#### TEKS
![]() |
(Dok. seputarnusantara.com) |
Bagi
Dewan Perwakilan Rakyat Republik Indonesia (DPR RI) kekinian, sepertinya ada
saja jalan untuk mengeruk pundi-pundi keuangan negara. Skenario teranyar yaitu
dengan menyertakan nomenklatur Rumah Aspirasi dalam Anggaran Pendapatan dan
Belanja Negara- Perubahan (APBN P) 2015. Nomenklatur itu disertakan setelah DPR
mendapatkan alokasi anggaran tambahan sebesar Rp 1,635 triliun dalam pembahasan
rancangan APBN- P 2015 yang dilakukan pada Februari 2015 lalu. Sehingga dalam
APBN-P 2015, keseluruhan anggaran yang dialokasikan untuk dewan yang terhormat
itu nilainya tak kurang dari Rp 5,192 triliun. Imbas dari keberadaan
nomenklatur Rumah Aspirasi itu, ke depan setiap anggota dewan akan mendapatkan
alokasi anggaran sekitar Rp 150 juta per tahun atau setara Rp 12,8 juta per
bulan untuk keperluan biaya operasional Rumah Aspirasi tersebut (Pasal 213
Peraturan Tata Tertib DPR).
########
#### DATA HASIL EKSTRAKSI
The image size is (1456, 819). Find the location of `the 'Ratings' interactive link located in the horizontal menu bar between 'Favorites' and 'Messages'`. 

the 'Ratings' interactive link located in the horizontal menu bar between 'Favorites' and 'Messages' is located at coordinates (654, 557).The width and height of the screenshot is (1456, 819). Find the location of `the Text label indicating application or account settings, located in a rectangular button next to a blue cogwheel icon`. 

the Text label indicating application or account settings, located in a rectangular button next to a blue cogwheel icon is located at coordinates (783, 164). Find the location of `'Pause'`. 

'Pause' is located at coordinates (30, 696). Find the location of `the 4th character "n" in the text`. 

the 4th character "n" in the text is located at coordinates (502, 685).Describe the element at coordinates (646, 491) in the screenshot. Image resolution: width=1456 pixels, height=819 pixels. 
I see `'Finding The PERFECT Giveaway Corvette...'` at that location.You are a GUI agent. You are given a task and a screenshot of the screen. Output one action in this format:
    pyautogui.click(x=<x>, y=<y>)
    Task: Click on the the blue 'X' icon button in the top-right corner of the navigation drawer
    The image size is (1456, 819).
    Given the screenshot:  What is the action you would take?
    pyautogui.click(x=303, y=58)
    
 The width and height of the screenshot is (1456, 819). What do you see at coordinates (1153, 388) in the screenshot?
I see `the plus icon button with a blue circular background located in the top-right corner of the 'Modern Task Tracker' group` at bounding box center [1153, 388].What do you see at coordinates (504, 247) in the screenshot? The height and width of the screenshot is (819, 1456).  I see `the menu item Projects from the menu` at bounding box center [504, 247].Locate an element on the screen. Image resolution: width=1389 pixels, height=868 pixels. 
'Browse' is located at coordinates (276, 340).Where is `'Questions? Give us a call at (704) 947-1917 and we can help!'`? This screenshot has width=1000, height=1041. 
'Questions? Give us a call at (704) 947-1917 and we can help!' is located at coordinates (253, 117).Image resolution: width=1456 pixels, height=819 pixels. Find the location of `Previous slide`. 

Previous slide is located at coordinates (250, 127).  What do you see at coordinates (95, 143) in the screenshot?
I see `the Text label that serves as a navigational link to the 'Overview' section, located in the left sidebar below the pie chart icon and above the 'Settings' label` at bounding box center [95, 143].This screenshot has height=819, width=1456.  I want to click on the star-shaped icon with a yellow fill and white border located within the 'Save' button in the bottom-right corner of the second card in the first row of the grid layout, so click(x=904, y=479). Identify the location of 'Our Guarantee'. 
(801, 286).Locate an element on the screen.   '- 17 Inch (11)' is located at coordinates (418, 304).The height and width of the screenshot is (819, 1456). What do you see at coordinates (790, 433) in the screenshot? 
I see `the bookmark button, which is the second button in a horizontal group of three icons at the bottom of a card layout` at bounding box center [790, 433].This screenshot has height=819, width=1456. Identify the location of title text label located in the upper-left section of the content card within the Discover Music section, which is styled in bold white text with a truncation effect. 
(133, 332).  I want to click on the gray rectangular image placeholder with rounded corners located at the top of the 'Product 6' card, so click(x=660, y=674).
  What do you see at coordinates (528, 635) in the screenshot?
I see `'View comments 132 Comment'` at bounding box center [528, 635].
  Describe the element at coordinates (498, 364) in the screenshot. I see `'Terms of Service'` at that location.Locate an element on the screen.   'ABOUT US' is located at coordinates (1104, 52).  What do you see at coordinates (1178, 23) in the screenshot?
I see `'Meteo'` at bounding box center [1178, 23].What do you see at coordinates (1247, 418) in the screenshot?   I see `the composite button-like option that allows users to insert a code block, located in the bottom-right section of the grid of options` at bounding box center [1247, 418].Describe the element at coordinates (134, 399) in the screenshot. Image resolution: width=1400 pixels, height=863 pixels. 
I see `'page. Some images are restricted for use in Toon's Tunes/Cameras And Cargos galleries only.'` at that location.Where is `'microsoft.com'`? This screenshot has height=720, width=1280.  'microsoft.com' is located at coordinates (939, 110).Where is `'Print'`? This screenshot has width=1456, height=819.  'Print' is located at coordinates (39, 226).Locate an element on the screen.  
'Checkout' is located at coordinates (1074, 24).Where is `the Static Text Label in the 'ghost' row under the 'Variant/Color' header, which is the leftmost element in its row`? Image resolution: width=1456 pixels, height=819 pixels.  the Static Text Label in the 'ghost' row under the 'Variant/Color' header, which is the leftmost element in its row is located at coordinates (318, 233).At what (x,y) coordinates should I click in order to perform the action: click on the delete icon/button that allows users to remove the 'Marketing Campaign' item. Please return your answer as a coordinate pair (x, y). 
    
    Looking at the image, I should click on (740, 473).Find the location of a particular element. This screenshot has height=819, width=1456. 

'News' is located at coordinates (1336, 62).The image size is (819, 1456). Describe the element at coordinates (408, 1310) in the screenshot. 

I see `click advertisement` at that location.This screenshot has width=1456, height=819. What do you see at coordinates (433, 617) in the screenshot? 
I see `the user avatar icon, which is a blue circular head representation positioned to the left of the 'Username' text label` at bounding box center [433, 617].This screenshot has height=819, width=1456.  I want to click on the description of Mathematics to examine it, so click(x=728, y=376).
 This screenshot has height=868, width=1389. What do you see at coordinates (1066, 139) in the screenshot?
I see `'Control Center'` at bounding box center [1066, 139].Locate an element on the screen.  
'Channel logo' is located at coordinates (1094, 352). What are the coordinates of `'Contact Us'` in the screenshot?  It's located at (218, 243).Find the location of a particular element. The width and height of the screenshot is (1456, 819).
########
== TUGAS TERTULIS ==
[a] Menurut teks tentang anggaran Rumah Aspirasi DPR, berapa alokasi anggaran tambahan yang didapat DPR dalam pembahasan rancangan APBN-P 2015?
[b] Teruskan teks tentang anggaran Rumah Aspirasi DPR, dimulai setelah kalimat terakhirnya.

== KUNCI JAWABAN ==
[a] Rp 1,635 triliun.

[b]
Mengacu
pada Peraturan Tata Tertib DPR Pasal 1 angka 18, Rumah Aspirasi merupakan
pelaksanaan fungsi DPR terhadap kerangka representasi rakyat dilakukan antara
lain, melalui pembukaan ruang partisipasi publik, transparansi pelaksanaan
fungsi, dan pertanggungjawaban kerja DPR kepada rakyat. Alasan klasik di balik
program kerja yang diajukan dewan tersebut yaitu untuk meningkatkan kinerja
anggota dewan sekaligus mengoptimalkan penyerapan aspirasi publik, utamanya di
daerah pemilihan (dapil) masing-masing. Jika ditelaah, gagasan yang dituangkan
oleh anggota dewan dalam Rumah Aspirasi tersebut tentu tidak ada yang salah. Pasalnya,
keberadaan Rumah Aspirasi memang sangat diperlukan untuk meningkatkan efektivitas
penyerapan aspirasi publik dan sekaligus mengawal artikulasi aspirasi tersebut
oleh anggota dewan di parlemen. Sehingga, bila kemudian terjadi perbedaan antara
aspirasi publik di akar rumput (grass
root) dan artikulasi aspirasi oleh anggota dewan di parlemen, Rumah
Aspirasi dapat menjadi tempat yang tepat untuk menemukan titik temu pokok
persoalannya. Pada titik ini, akan dapat diketahui apakah anggota dewan benar-benar
menyuarakan aspirasi publik atau hanya aspirasi golongannya saja.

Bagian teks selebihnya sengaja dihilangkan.